Article —
Corinne is director of the Tyndall Centre for Climate Change Research, and member of the Scientific Committee of the Future Earth platform for global sustainability and of the UK Committee on Climate Change. She authored several assessment reports of the Intergovernmental Panel on Climate Change (IPCC), and leads an annual update of the ‘global carbon budget’ by the Global Carbon Project, an international effort to keep track of global carbon emissions and their fate in the environment. She was elected Fellow of the Royal Society in 2016.

Corinne completed a B.Sc. in physics from University of Montréal (1990), an M.S. in Atmospheric and Oceanic Sciences from McGill University (1992), and a Ph.D. in oceanography at University Pierre et Marie Curie (1999). She conducted research at Princeton University, at the Max-Planck Institute for Biogeochemistry in Germany, and at the British Antarctic Survey in the UK.

Schedule (all lectures will be held in room 54-915):

1) The contemporary global carbon budget. Friday, Oct. 7th, 9am.

Goal —
In the biography above, rewrite the passage starting at "Corinne completed a" and ending at "Oct. 7th, 9am.", swapping in "marine science" wherever "oceanography" appears.

Extracted material —
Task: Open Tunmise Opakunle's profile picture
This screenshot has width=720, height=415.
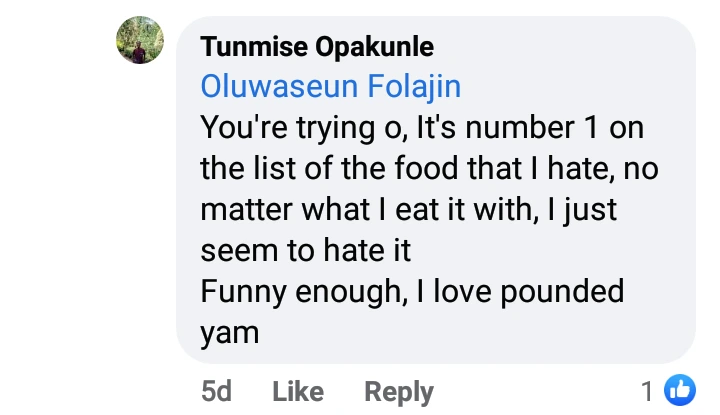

* * *

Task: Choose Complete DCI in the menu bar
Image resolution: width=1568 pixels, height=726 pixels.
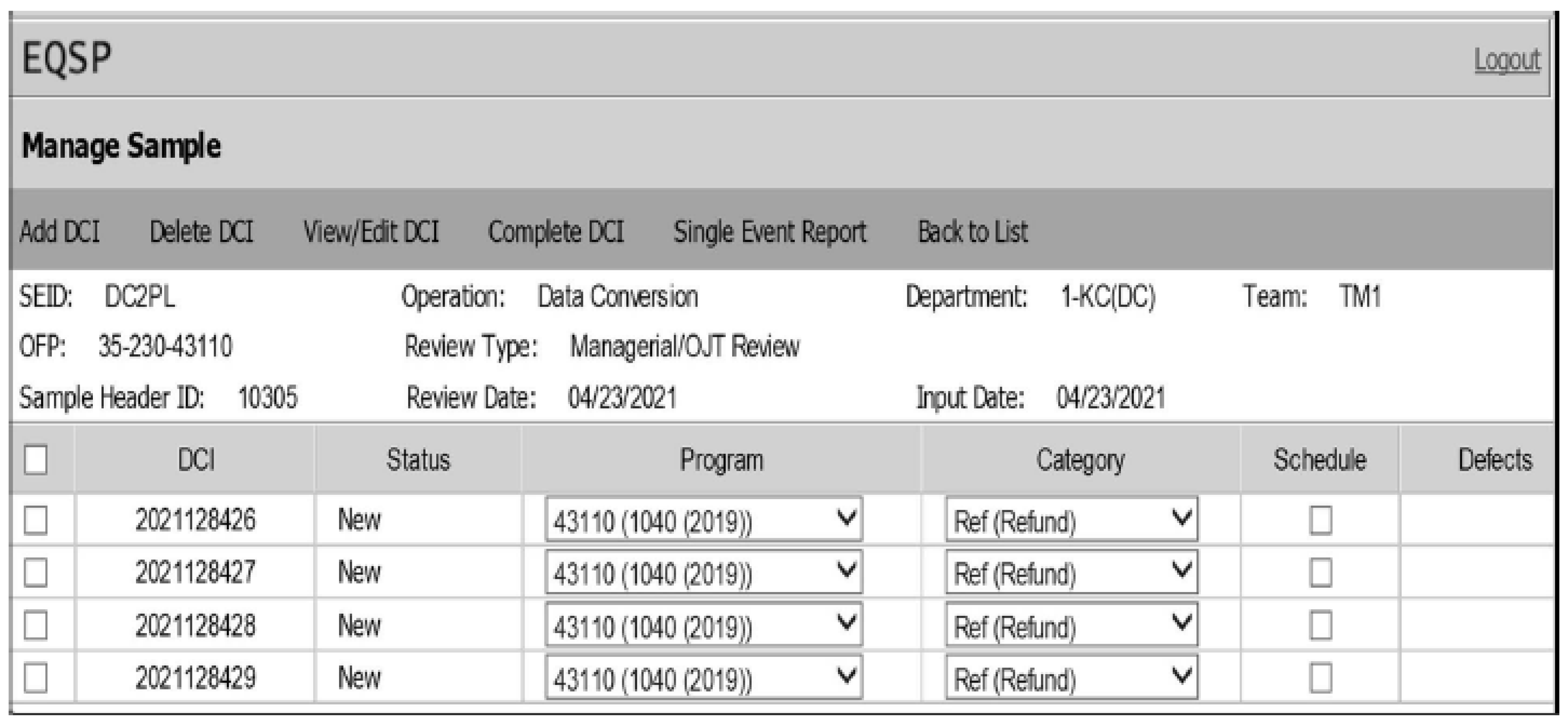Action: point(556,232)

Response to this task —
Corinne completed a B.Sc. in physics from University of Montréal (1990), an M.S. in Atmospheric and Oceanic Sciences from McGill University (1992), and a Ph.D. in marine science at University Pierre et Marie Curie (1999). She conducted research at Princeton University, at the Max-Planck Institute for Biogeochemistry in Germany, and at the British Antarctic Survey in the UK.

Schedule (all lectures will be held in room 54-915):

1) The contemporary global carbon budget. Friday, Oct. 7th, 9am.